Startek recently announced its initial investment in an organization called CSS Corp., leaving open the door to acquire controlling interest of the customer experience company. In addition, Salesforce’s blockbuster deal to acquire Slack for $27.7 billion led a CX buying spree that also includes Adobe, Twilio, Microsoft, Facebook and SAP. These corporations needed contact center infrastructure, so they just went out and bought it.
These examples of build-outs for CX capabilities by large brands – and expected announcements in the next few months - will have predictable impacts on the broader customer experience, and none of it will be good.
I tend to agree with Forrester Research analyst Kate Leggett when she wrote that these acquisitions could change the market landscape for customer experience. But while she maintains that these transactions will improve customer service because of increased spending in artificial intelligence (AI) and robotic process automation (RPA), I take a different path.
I worry that customers seeking help through their chosen brand’s customer care channels will suffer.
These large acquisitions will have to demonstrate ROI quickly for shareholders, and this will mean that customers’ service will be commoditized. This will be easier for some companies to do as they seek providers to fill seats in their customer care facilities with employees who aren’t fully trained, or who are seeking a transient role and will provide less-than-stellar service.
And the large corporations likely will be fine with this approach, at least in the short term.

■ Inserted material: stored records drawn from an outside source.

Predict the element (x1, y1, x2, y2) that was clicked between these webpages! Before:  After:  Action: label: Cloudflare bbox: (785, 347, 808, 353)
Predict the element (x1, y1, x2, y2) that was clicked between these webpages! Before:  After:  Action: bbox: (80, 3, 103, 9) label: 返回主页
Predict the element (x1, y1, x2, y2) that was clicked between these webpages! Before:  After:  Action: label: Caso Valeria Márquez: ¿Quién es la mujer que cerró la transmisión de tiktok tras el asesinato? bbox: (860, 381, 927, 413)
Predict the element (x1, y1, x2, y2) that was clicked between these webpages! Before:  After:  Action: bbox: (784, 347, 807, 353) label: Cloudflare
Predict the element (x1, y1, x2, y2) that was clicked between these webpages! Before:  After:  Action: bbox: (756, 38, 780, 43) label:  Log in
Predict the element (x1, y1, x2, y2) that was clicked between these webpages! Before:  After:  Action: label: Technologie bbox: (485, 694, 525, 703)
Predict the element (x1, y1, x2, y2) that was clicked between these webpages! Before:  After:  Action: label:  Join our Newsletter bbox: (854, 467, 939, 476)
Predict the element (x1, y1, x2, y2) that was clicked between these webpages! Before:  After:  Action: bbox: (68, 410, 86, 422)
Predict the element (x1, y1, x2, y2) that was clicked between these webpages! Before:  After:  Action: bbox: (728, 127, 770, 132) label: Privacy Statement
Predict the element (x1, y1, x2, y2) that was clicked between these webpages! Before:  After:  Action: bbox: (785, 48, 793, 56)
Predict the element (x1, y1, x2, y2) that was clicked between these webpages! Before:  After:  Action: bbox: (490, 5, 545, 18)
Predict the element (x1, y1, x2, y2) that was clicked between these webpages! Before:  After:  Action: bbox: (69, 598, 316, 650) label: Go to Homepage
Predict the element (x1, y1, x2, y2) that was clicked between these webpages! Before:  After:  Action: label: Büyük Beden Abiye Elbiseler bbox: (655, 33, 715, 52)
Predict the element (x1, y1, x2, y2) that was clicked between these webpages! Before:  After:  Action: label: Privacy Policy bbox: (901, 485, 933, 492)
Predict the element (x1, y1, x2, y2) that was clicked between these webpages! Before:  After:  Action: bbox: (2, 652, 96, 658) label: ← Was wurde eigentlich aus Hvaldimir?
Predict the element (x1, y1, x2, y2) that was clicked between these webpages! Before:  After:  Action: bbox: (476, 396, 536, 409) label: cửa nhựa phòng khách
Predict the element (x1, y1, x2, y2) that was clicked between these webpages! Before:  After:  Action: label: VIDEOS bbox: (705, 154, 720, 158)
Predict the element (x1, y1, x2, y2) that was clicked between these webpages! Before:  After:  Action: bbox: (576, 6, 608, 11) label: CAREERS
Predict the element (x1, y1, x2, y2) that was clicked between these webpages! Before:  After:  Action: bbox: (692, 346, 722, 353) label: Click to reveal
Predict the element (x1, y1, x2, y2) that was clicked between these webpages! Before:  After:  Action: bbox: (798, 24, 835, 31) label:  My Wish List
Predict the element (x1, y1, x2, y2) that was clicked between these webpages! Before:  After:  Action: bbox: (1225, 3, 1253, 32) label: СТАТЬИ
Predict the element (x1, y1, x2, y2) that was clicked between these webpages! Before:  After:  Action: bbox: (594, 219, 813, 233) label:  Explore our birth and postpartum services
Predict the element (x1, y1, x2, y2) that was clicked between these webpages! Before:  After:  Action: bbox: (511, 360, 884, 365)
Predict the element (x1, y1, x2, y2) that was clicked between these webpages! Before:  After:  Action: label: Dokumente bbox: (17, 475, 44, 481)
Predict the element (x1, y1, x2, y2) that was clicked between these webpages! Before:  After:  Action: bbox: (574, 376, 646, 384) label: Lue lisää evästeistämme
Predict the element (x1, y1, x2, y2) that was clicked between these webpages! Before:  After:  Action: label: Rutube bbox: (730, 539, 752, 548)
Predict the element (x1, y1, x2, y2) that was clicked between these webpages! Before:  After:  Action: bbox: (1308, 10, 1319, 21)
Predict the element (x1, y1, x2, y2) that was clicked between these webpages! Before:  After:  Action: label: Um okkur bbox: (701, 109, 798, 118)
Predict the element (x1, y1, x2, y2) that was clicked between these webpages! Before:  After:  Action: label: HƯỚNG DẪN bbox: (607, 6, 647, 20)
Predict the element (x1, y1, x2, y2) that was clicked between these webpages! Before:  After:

The number of lost customers who leave because of poor service will be offset by operational savings.
This sets up the cycle of mid-sized companies to fill the “customer service gap” left by the large firms. Mid-sized customer care companies make their names by providing exemplary service. They excel in providing great customer service because they look after the basics – the blocking and tackling of CX. They answer customer questions quickly and accurately, and make customers’ lives more convenient by simplifying transactions and saving them money. Meticulous attention to detail set the mid-sized providers apart from their oversized, corporate competitors.
Perhaps most importantly, they can recruit better staff. By hiring experienced, seasoned leaders, a mid-sized provider benefits from decades of experience and can implement the same procedures and practices a larger competitor offers. By selectively hiring motivated employees, these same companies can train new agents who genuinely care about customers. These same employees often choose a career in customer care, enhancing their skills and knowledge through additional training and education to assume supervisory and leadership roles.
From the client perspective, they typically have a better line of sight of how their customers are being treated. They can easily determine and work with the account leaders who work with floor staff daily. They quickly know the questions that are being asked by customers and they know the issues and what is working right.
When client staff know who to call at their customer care provider, they can react quickly to changing conditions and pivot to seize opportunities. These capabilities are missing in larger companies where there is a void behind the customer care curtain. The client doesn’t know who is talking to their customer, what they’re saying, or how the customer is reacting until it’s too late.
This opaque version of the business doesn’t happen at mid-sized companies. They are the true custodians of customer care – focusing on details – and delivering value to the client and their customer in equal measure. They know how to deliver quality with every customer interaction, whether it’s on the phone, email or chat line.
And they don’t have to be reminded of this every 10 years.